DIRECTIVE: Give the stretch of records from the line containing "Given: Open the UK flag language selector" through the line containing "Looking at the screenshot, I should (x=497, y=78)." as a JSON list of strings, one string per line and no blank lines. Leave the pictures out.

RECORDS FOR THIS EXERCISE:

----

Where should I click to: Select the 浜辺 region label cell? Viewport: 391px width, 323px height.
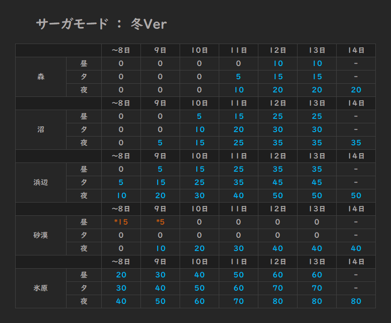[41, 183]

----

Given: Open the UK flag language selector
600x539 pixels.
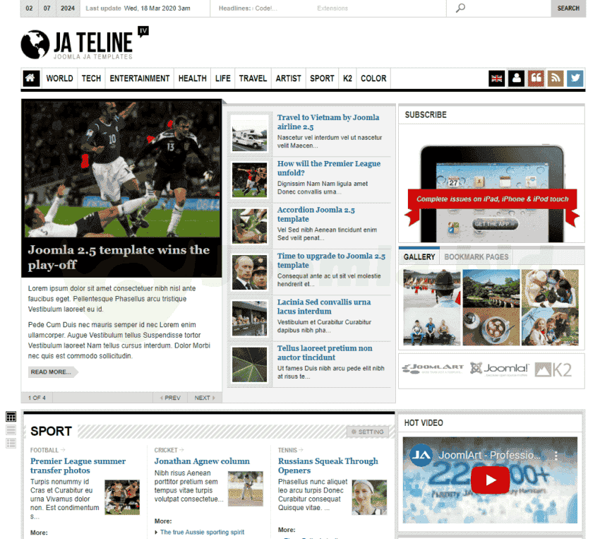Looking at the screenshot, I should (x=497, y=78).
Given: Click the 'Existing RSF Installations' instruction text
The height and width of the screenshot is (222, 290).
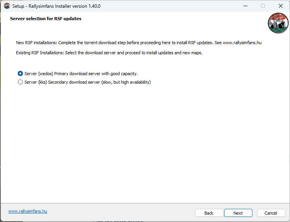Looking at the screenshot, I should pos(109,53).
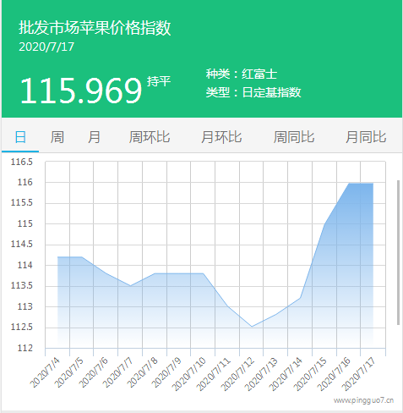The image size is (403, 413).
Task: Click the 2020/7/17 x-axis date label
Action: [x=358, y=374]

----

RESULT:
[
  "Given: Open the UK flag language selector",
  "600x539 pixels.",
  "Looking at the screenshot, I should (x=497, y=78)."
]